26 julio 2016

ESPÍRITU IMPLACABLE



ESPÍRITU IMPLACABLE


 No se puede calmar, atenuar, suavizar, detener, aplacar, etc., es un espíritu alterado permanentemente, insoportable, como un mar picado.

 Siempre alterado, histérico, nervioso, como con la piel erizada, con los nervios de punta, en estrés constante.

 Nervioso histérico insoportable, desesperado por dominar, reinar, prevalecer, imponerse, no se detiene ni un instante ni soporta ni aguanta nada, solo y siempre quiere estar por encima.

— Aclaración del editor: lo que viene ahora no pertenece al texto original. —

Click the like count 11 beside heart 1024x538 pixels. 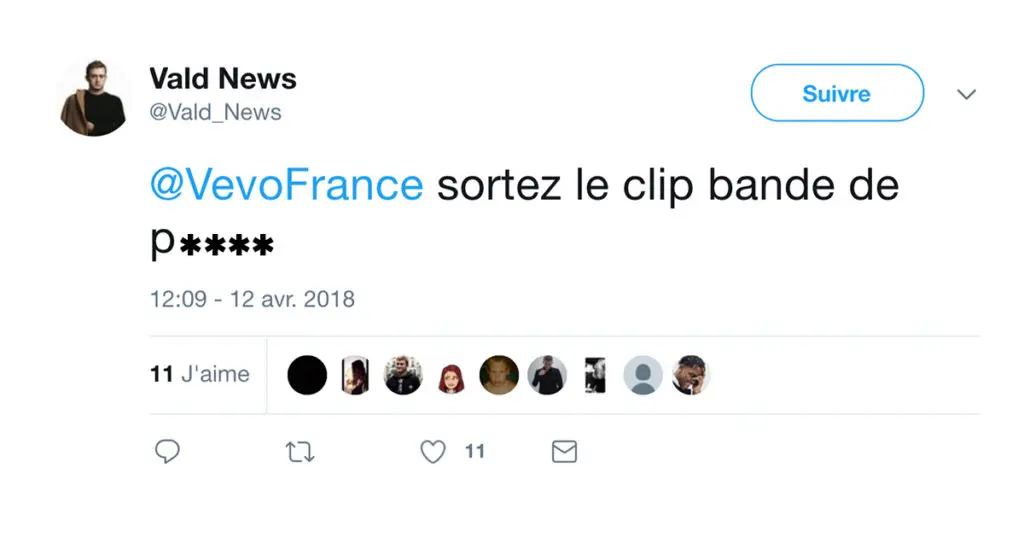(475, 451)
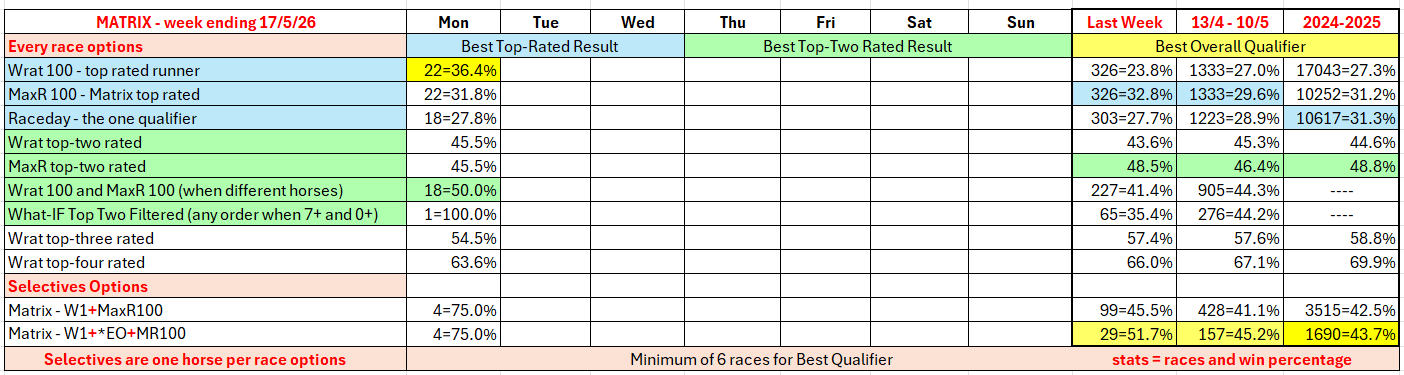Click the 2024-2025 column header

click(1342, 22)
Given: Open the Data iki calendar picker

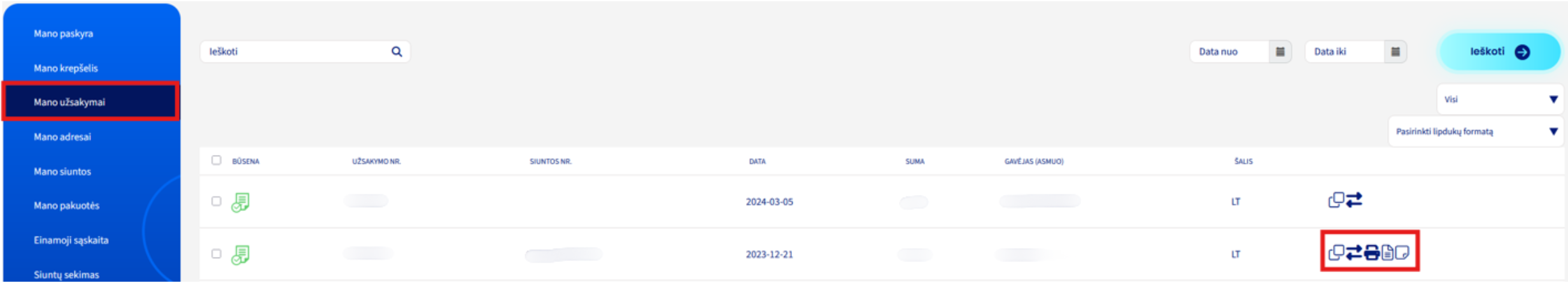Looking at the screenshot, I should click(x=1395, y=52).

 Se echa encima de las almas ególatras que temen por sí volviéndolas histéricas insoportables, maniáticas, controlantes, dominadoras, obsesivas, desesperadas alteradas nerviosas que solo quieren imponer su voluntad siempre.

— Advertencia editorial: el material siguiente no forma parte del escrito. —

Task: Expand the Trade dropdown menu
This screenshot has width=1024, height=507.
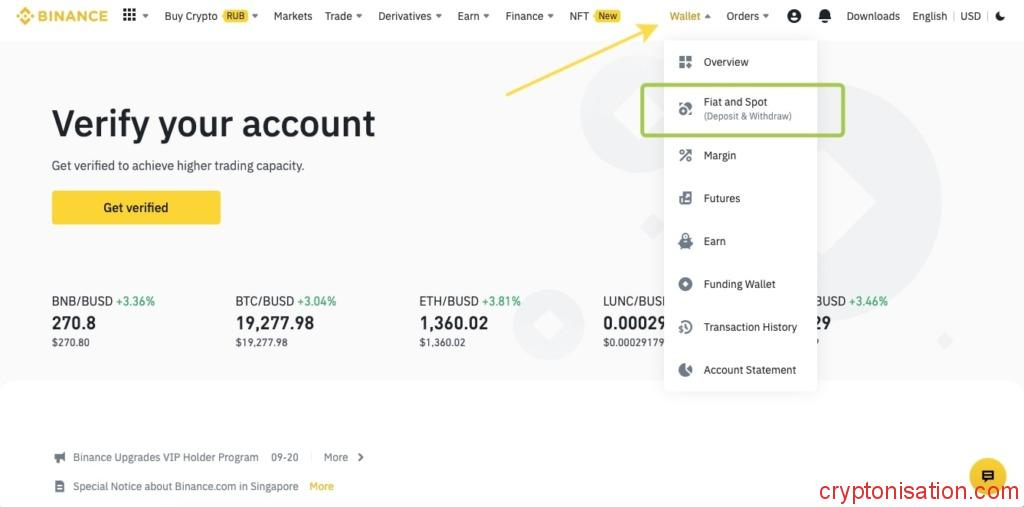Action: 344,16
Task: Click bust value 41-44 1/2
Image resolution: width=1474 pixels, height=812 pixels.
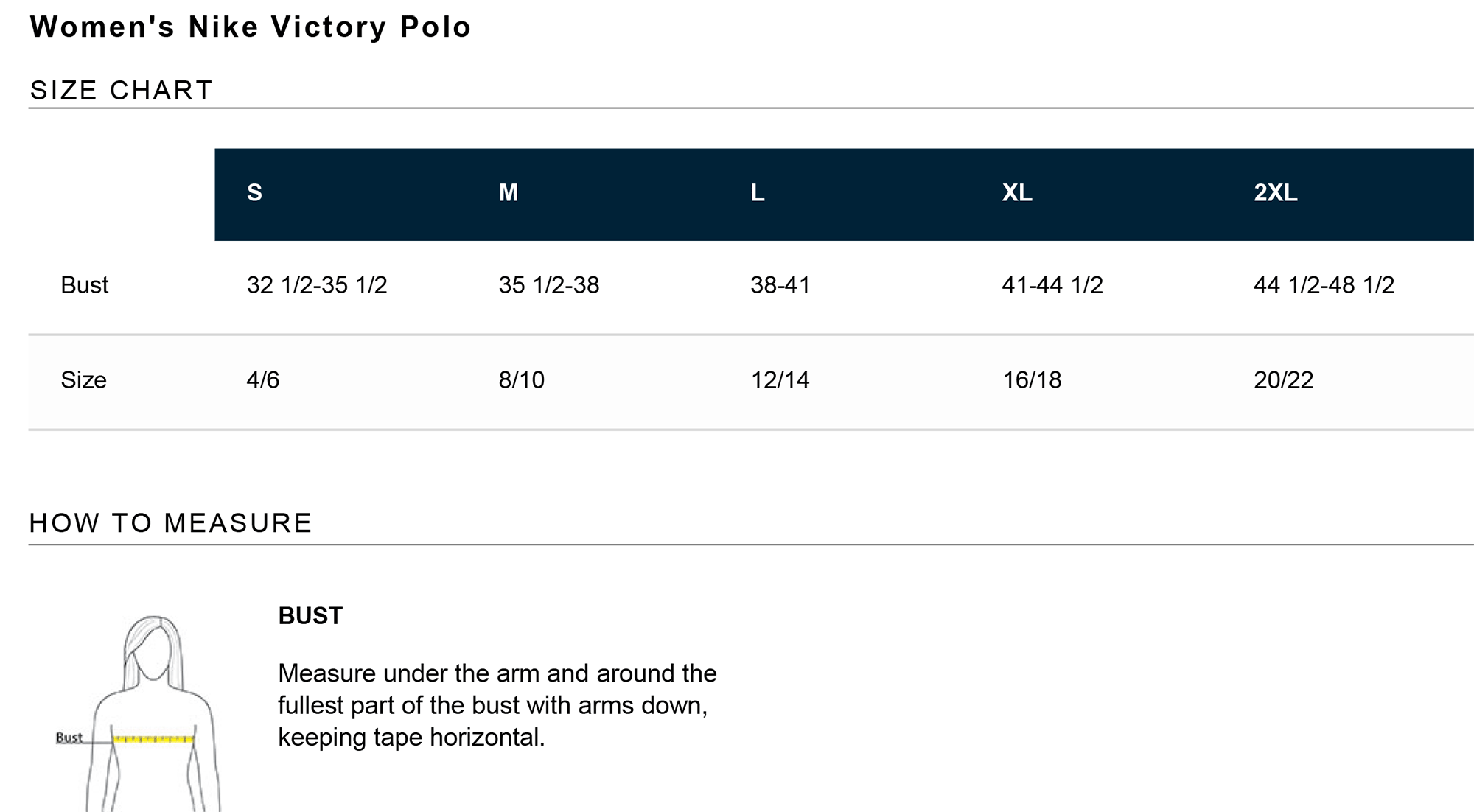Action: (1052, 285)
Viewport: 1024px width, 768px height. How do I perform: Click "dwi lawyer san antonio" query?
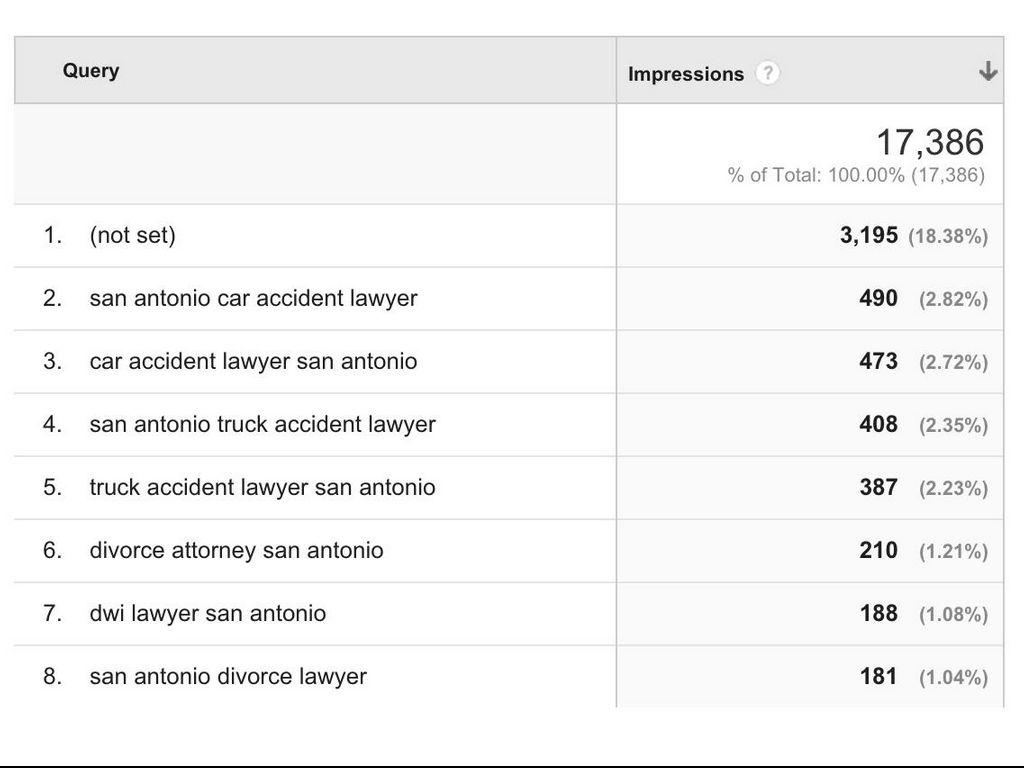point(207,613)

 Están dominadas por el miedo, quieren desesperadamente evitar padecer y por ello con obsesión quieren imponer su voluntad, suponen que se defienden, protegen, evitan sufrir.

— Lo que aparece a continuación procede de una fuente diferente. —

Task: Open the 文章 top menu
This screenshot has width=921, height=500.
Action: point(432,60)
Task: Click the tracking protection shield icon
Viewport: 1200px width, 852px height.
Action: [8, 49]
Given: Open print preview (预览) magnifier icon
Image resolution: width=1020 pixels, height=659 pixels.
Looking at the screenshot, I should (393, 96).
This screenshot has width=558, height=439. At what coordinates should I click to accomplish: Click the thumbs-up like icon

 Es inútil, ya sufren con su estado de alteración y teniendo a ese espíritu maldito encima que las obsesiona, controla descontrolándolas, alterándolas, moviéndolas para que quieran imponerse, reinar, prevalecer, controlar.

 No escucha, no entiende, no presta atención, no ve ni quiere hacerlo, permanece en un estado de espanto, miedo, pánico y obsesivamente quiere prevalecer suponiendo que se defiende, protege, cuida, pone a resguardo o evita padecer.

 Solo ve lo que la espanta, lo que la altera, aquello que la hace temer, lo que ha padecido, padece y teme volver a padecer o continuar padeciendo. Cae en pánico, se altera, enloquece y desesperadamente trata de hacer su voluntad, imperar, reinar, prevalecer, trata de defenderse.

 La verdad es que así no se defiende, así se hunde-encierra mas y de esta manera termina en peor condición de la que estaba, se provoca mas ruina, dolor, desgracia.

 Hay que dejar de renegar, dejar de querer imperar, dejar de querer manipular, dominar y controlar a Dios, hay que rendirse, soportar, aprender a sufrir y a seguir, adquirir valor, generar perseverancia, vencerse realmente a sí mismo.

 Lo mejor que podemos hacer es vencernos a nosotros mismos, lo peor que podemos hacer es conformarnos a nosotros mismos, y si la situación que nos toca no nos deja mas remedio que padecer, podemos aprovecharla para vencernos a nosotros mismos, negarnos.

 Desgraciadamente usamos esas situaciones inevitables al revés, las usamos para desesperarnos, imponernos, tratar de prevalecer, reinar, imperar. Hay que vencerse a sí mismo, aprender a obedecer a dios y ahí hacerse grande espiritualmente.